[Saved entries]
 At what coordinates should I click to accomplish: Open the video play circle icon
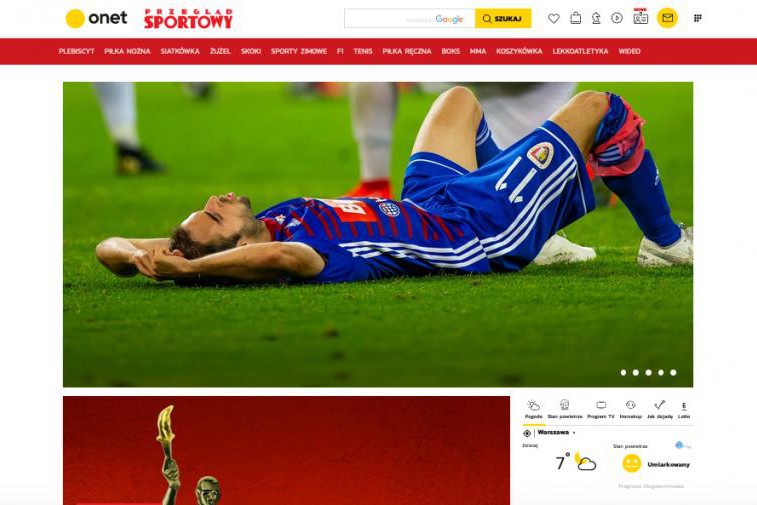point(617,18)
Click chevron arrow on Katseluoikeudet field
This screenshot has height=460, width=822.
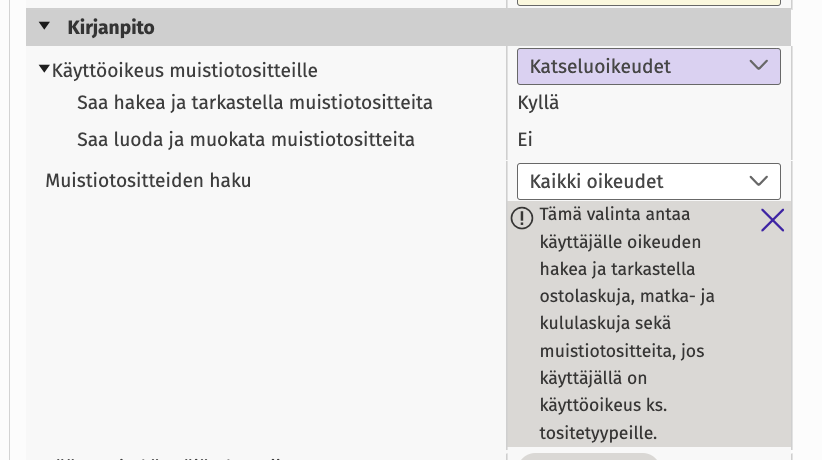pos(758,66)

* * *

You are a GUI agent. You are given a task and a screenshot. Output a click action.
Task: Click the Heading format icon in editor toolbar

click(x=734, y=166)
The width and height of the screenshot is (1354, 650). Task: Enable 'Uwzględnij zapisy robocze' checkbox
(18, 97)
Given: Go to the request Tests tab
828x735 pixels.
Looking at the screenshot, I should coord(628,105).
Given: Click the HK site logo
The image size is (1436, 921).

• What you are asked to do: What is asked for is an exact copy of the lines above from the one containing "You are a GUI" through the one containing "The image size is (1436, 921).", and only those.

• Exercise result:
You are a GUI agent. You are given a task and a screenshot. Output a click action.
Task: Click the Heading format icon in editor toolbar

click(x=734, y=166)
The width and height of the screenshot is (1354, 650). Task: Enable 'Uwzględnij zapisy robocze' checkbox
(18, 97)
Given: Go to the request Tests tab
828x735 pixels.
Looking at the screenshot, I should coord(628,105).
Given: Click the HK site logo
The image size is (1436, 921).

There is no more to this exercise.